* _WHAT YOU NEED TO DO_: Copy out, without alteration, the rows between the line containing "Screen dimensions: 825x450" and the line containing "will click(30, 13).", inclusive.

* _EXERCISE MATERIALS_:
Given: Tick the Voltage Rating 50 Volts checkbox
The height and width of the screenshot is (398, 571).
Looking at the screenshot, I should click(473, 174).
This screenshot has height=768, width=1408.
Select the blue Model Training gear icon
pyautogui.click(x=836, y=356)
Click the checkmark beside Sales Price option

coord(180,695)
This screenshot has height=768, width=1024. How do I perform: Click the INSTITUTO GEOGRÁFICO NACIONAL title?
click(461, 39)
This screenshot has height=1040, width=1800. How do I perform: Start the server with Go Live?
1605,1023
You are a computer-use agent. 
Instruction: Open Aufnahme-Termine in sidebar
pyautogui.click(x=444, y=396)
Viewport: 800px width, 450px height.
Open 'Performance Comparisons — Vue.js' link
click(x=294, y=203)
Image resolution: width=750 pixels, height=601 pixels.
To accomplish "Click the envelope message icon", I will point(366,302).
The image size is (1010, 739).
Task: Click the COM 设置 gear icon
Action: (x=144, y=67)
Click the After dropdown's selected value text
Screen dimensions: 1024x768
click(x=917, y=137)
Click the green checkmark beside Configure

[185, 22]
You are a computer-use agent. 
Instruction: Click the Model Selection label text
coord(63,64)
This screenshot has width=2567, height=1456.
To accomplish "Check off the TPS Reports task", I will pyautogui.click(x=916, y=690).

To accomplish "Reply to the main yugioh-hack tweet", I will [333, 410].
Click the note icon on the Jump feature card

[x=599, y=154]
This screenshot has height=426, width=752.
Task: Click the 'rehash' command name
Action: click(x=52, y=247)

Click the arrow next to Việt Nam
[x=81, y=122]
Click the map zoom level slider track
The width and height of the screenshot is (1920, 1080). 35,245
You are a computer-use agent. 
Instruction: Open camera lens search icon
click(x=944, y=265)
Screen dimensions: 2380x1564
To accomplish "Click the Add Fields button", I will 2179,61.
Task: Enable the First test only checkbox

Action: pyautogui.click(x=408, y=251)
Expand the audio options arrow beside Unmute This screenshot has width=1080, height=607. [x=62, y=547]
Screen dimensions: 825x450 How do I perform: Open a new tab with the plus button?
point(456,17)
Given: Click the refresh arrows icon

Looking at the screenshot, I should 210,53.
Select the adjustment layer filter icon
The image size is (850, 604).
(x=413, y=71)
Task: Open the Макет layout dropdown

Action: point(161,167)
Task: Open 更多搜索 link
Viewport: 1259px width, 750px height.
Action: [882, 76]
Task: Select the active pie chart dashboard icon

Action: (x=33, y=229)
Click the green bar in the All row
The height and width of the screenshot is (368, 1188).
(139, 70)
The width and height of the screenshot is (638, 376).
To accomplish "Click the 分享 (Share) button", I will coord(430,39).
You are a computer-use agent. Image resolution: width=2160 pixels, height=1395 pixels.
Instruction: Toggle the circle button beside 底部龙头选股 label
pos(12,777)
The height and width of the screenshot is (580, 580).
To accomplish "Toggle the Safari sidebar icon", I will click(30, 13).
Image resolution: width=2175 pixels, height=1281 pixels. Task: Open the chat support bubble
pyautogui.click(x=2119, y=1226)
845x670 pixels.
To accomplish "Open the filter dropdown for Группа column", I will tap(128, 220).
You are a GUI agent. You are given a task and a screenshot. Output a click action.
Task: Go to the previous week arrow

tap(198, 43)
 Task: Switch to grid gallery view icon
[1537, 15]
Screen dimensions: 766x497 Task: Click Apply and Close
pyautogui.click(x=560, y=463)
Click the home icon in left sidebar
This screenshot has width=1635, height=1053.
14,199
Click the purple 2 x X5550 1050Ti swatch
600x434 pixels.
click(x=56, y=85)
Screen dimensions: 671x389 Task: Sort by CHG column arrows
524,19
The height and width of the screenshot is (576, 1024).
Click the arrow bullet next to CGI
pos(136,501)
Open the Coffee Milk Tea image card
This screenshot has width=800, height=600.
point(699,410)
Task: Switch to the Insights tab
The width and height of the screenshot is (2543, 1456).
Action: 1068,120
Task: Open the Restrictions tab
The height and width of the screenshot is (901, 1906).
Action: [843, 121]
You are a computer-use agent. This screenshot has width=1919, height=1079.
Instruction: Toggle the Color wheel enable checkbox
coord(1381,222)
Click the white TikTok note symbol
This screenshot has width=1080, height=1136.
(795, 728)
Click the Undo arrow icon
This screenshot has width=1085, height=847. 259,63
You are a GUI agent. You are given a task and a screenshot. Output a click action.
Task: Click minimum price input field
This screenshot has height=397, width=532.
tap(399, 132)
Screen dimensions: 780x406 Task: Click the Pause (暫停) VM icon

* _WRITTEN REPLY_:
Screen dimensions: 825x450 How do I perform: Open a new tab with the plus button?
point(456,17)
Given: Click the refresh arrows icon

Looking at the screenshot, I should 210,53.
Select the adjustment layer filter icon
The image size is (850, 604).
(x=413, y=71)
Task: Open the Макет layout dropdown

Action: point(161,167)
Task: Open 更多搜索 link
Viewport: 1259px width, 750px height.
Action: [882, 76]
Task: Select the active pie chart dashboard icon

Action: (x=33, y=229)
Click the green bar in the All row
The height and width of the screenshot is (368, 1188).
(139, 70)
The width and height of the screenshot is (638, 376).
To accomplish "Click the 分享 (Share) button", I will coord(430,39).
You are a computer-use agent. Image resolution: width=2160 pixels, height=1395 pixels.
Instruction: Toggle the circle button beside 底部龙头选股 label
pos(12,777)
The height and width of the screenshot is (580, 580).
To accomplish "Toggle the Safari sidebar icon", I will click(30, 13).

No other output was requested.